Или совсем уж отчаянное:
не покойник ведь.
Ты возьми да познакомь
хоть с какой-нибудь.
Если бы Евтушенко внимательно читал любимого студенточками Бродского, то знал бы уже, что в провинции никто никому не дает. Вот и приходится большому русскому художнику, глотая скупую мужскую слюну, описывать ямочки на нецелованных щеках «кемеровчаночек» да вспоминать и описывать (с 17 по 25 января сего года) свой первый раз:
Ты пригрозила, вскинув ступку:
«Бесстыжий… Зыркать не моги!»,
и, сделав мне в душе зарубку,
легко переступила юбку,
и трусики, и сапоги,
став нежным ангелом тайги.
На прошлой неделе я не познакомился с еще одним большим мастером печатного слова, Эдуардом Лимоновым. Мастер презентовал свою новую книжку в магазине «Букбери», был, похоже, похмелен (после справленного накануне дня рождения), а оттого слегка вял, хотя бросал в толпу собравшихся почитателей горячие заклинания о Бакунине и Пугачеве, читал свою тюремную прозу, где зэки отбивали шаг и почки на зоновском плацу под рьяный Rammsten и мечтали о горячих трусиках жительниц (родного мне, кстати) города Энгельса. Я же пил японский чай с рисовыми зернышками и вел светскую беседу с лимоновским издателем, бывшим порнографом, философом Ивановым. На Иванове были светлые штаны, он сиял нездешним левобережным парижским шиком и собирался в Лондон. У стеночки стояла как влитая, не мигая печальными глазками, совершенно библиотечно-подвижнического толка девушка и держала в руках лимоновский томик.
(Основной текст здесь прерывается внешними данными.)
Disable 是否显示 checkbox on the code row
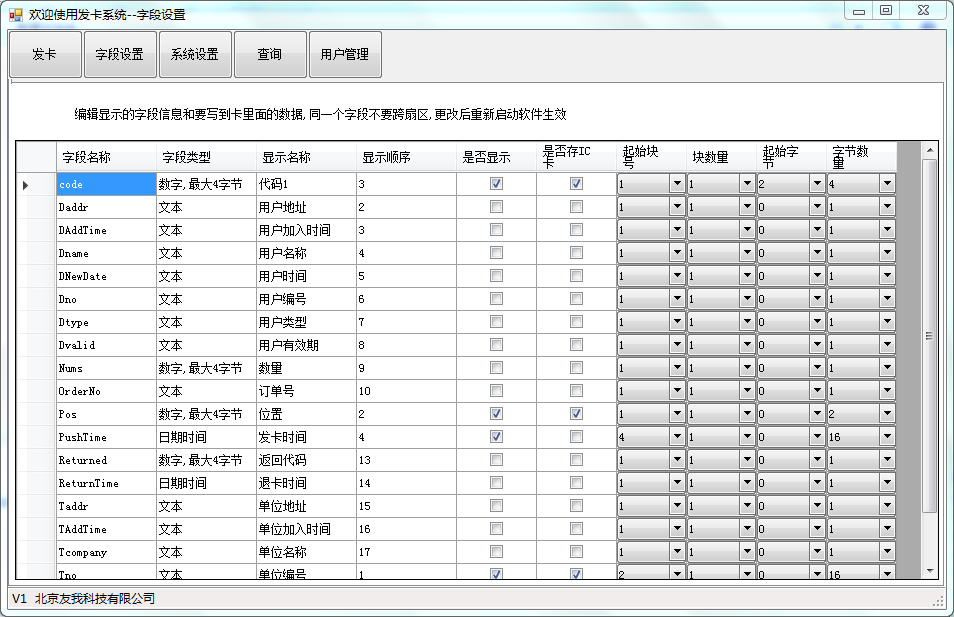Screen dimensions: 954x617 point(495,183)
Повсюду бродили лысые, с поднятыми воротниками черных пальто, нацболы, парни, готовые хоть на каторгу, хоть на смерть ради любви к нашему народонаселению. В зале стояла жуткая духота, люди надышали на градусник градусов на 28, отчего мне быстро захотелось на воздух, на бульвар, где по случаю 23 февраля людей было совсем мало, и никто ни у кого не требовал ни любви, ни сочувствия, ни понимания, а разве что рубчик на выпить во славу защитников. Тут мне, если старорежимно соврать, «пришли на ум» стихи одного нищего поэта, прославившегося тем, что совсем не умел вступать с людьми в обычный такой человеческий контакт: хлеба попросить, обсудить погоду или поблагодарить за налитую чашку чая.
Горе и вам, взявшим
Неверный угол сердца ко мне:
Вы разобьетесь о камни,
И камни будут надсмехаться
Над вами,
Как вы надсмехались
Надо мной.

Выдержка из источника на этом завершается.